Thanks for trying it, and sorry your initial trial did not work out. We hope to improve the experience as the product gains some mileage.
If you are using Ubuntu then the way to disable the module entirely is to remove pagespeed.load and pagespeed.conf from the /etc/apache2/mods-enabled directory.
If you are using CentOS then the you would remove /etc/httpd/conf.d/pagespeed.conf
This should help httpd 'forget' that mod_pagespeed ever existed.
You can also try controlling the resource usage with the pagespeed.conf directives:
ModPagespeedFileCacheSizeKb
ModPagespeedLRUCacheKbPerProcess
The numbers that we have put into the default configuration for these directives have not been well-tuned for production systems.
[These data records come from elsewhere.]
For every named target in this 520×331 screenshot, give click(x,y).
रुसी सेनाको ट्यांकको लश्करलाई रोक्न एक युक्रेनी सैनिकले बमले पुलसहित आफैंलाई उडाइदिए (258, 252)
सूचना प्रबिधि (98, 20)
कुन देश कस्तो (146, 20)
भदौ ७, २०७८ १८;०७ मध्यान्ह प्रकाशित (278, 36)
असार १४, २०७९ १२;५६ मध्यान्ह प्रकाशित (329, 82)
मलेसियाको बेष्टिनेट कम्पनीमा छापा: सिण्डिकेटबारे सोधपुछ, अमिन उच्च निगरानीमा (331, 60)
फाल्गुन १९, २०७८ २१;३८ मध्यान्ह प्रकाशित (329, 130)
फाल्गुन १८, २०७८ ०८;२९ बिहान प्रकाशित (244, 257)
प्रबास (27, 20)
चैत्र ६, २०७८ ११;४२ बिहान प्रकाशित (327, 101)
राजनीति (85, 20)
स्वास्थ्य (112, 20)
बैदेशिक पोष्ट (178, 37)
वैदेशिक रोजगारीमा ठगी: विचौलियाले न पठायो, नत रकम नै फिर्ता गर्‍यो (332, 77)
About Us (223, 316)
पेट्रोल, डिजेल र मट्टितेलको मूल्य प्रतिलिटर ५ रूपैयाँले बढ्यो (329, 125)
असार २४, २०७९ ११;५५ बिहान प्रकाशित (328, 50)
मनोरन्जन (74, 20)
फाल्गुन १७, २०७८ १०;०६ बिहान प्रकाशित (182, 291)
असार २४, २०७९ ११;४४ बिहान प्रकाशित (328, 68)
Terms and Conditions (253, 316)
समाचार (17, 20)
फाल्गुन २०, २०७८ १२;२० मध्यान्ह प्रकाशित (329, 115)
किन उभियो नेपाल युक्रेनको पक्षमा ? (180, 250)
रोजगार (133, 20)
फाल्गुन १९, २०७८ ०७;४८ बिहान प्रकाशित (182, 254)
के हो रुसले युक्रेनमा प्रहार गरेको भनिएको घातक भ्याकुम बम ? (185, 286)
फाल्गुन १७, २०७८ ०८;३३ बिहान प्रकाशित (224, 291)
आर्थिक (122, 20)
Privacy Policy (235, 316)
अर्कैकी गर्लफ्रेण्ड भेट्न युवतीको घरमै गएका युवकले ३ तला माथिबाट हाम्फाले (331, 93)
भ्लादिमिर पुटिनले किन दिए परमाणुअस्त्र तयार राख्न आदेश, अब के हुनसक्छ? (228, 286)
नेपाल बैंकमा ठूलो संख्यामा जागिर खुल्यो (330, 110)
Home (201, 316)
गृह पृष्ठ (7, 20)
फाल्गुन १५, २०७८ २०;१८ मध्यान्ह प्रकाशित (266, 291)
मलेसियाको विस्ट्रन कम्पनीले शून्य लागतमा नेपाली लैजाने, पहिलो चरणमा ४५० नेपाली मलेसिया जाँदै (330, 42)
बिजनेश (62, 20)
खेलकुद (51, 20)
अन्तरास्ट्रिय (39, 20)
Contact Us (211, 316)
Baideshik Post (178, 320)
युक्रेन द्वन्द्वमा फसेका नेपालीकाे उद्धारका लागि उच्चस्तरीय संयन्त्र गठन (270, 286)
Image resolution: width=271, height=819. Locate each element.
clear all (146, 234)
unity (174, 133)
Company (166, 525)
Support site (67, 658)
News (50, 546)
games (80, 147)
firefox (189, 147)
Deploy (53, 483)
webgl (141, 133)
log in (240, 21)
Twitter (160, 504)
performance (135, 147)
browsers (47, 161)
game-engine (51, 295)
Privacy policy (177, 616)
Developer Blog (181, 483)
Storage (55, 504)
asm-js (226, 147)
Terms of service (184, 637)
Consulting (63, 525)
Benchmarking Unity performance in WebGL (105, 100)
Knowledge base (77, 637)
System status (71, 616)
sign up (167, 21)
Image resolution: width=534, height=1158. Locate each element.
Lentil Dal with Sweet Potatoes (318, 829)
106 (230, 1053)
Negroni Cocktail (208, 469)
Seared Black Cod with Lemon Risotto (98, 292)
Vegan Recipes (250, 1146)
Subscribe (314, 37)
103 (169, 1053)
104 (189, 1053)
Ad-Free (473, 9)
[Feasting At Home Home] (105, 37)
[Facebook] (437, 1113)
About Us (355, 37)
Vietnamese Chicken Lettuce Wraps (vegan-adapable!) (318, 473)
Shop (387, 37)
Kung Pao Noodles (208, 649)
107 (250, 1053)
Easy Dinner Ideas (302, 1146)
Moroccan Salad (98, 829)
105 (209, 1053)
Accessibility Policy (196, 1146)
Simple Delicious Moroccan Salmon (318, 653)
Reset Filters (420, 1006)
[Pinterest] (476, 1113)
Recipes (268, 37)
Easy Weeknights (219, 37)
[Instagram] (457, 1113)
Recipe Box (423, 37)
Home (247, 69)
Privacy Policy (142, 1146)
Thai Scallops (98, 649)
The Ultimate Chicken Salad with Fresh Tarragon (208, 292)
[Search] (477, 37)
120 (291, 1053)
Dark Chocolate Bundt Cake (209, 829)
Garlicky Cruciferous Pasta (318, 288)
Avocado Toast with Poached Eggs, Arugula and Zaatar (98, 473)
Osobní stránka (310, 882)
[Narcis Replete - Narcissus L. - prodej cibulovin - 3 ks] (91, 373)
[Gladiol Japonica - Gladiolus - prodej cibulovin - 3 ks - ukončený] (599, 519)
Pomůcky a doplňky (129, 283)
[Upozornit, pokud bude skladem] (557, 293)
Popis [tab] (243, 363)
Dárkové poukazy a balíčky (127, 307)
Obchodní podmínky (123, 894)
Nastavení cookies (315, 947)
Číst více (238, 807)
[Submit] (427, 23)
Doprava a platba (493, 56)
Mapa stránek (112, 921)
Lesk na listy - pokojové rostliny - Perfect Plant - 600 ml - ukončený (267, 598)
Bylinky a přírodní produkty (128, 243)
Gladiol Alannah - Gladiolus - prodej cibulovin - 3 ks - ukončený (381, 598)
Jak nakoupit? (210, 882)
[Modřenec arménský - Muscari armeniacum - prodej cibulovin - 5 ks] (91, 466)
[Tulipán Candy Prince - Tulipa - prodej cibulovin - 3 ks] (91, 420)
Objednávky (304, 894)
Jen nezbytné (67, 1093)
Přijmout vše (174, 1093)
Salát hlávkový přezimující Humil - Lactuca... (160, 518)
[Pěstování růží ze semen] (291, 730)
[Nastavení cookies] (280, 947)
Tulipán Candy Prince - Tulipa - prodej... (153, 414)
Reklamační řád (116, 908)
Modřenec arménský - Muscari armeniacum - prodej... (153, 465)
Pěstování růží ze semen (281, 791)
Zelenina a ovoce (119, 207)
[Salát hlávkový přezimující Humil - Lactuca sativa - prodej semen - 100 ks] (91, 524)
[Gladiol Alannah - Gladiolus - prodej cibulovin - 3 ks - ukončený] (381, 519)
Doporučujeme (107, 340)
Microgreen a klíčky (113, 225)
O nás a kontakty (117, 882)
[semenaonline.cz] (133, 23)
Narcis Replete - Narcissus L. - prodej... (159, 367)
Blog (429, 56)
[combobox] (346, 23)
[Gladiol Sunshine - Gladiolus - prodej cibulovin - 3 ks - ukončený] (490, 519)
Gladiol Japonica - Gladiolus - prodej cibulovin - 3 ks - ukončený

How much disk space is mod_pagespeed consuming? Is it exceeding the threshold set in the configuration file? It's possible that your disk space is growing faster than our periodic cleanup task that deletes old files, which is controlled by the directive
ModPagespeedFileCacheCleanIntervalMs
If you are concerned about memory usage on your server, please try setting ModPagespeedLRUCacheKbPerProcess to 0. The per-process LRU cache is intended to accelerate cache-lookups on high QPS server but it is possible to run without the per-process memory-based cache.
Thanks everyone for your patience as we gain knowledge of how to tune this product for live traffic.